The main building was built as an extension by the FCJ sisters following their purchase of Upton Hall in 1863. When built, it housed the entrance hall, senior study, dining hall, a classroom, bonnet room and toilets on the ground floor; two dormitories and a classroom on the first floor; a further dormitory for pupils, a nuns dormitory, an infirmary and a small chapel on the second floor.

Each of the rooms in the building was named, for example the main reception was called St Aloysius' Hall, the classroom next to the dining room was called St Anne's, the dormitories on the first floor were called The Immaculate Conception Dormitory and The Infant Jesus Dormitory, the classroom on the first floor was called St Zoe's and the pupil dormitory on the second floor was called the Sacred Heart Dormitory.

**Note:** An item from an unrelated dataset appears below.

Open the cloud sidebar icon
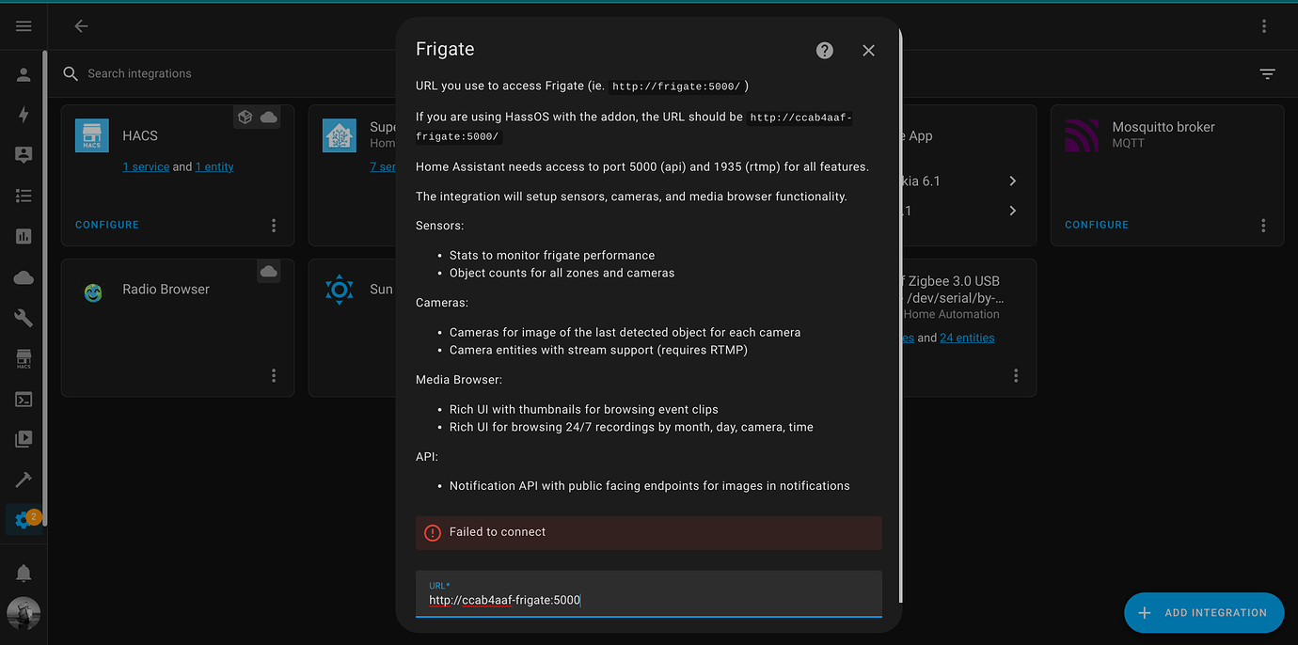 24,276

The Main Building around 1910

The only name still in common use is St Anthony's which is the passage which runs alongside the old dining hall, now the staff room. Until the dining hall was converted into the staff room, the room at the end was still known as St Anne's.

In 1939 an air raid siren was mounted on the roof of the building, this was controlled from Upton Police station. The air raid siren remained until the 1960s.

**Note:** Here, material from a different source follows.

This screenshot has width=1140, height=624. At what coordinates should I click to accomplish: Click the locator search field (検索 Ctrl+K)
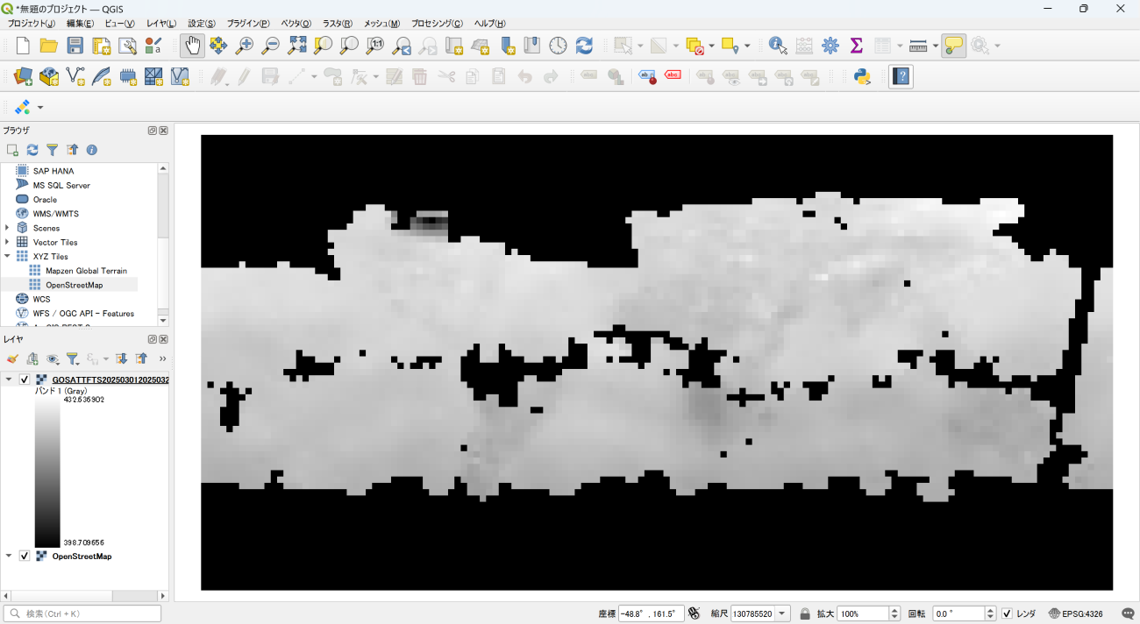(83, 613)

The building is designed in the Italian style. A cross is mounted on the apex of the roof, this is five feet tall and is inlaid with copper gilt bands and Bohemian prismatic glass. Below the cross are the letters I H S, these were originally painted white, edged with vermilion. The background was painted ultramarine. People often ask what I H S means.

The Cross and IHS on the Roof of the Main Building

The letters are often seen in Catholic and other Christian Churches and, according to the Catholic dictionary, IHS are the first three letters of the name 'Jesus' in Greek.

Sometimes the letters are interpreted as standing for the Latin 'Iesus Hominum Salvator' (Jesus, saviour of men), but there is no foundation for this in fact.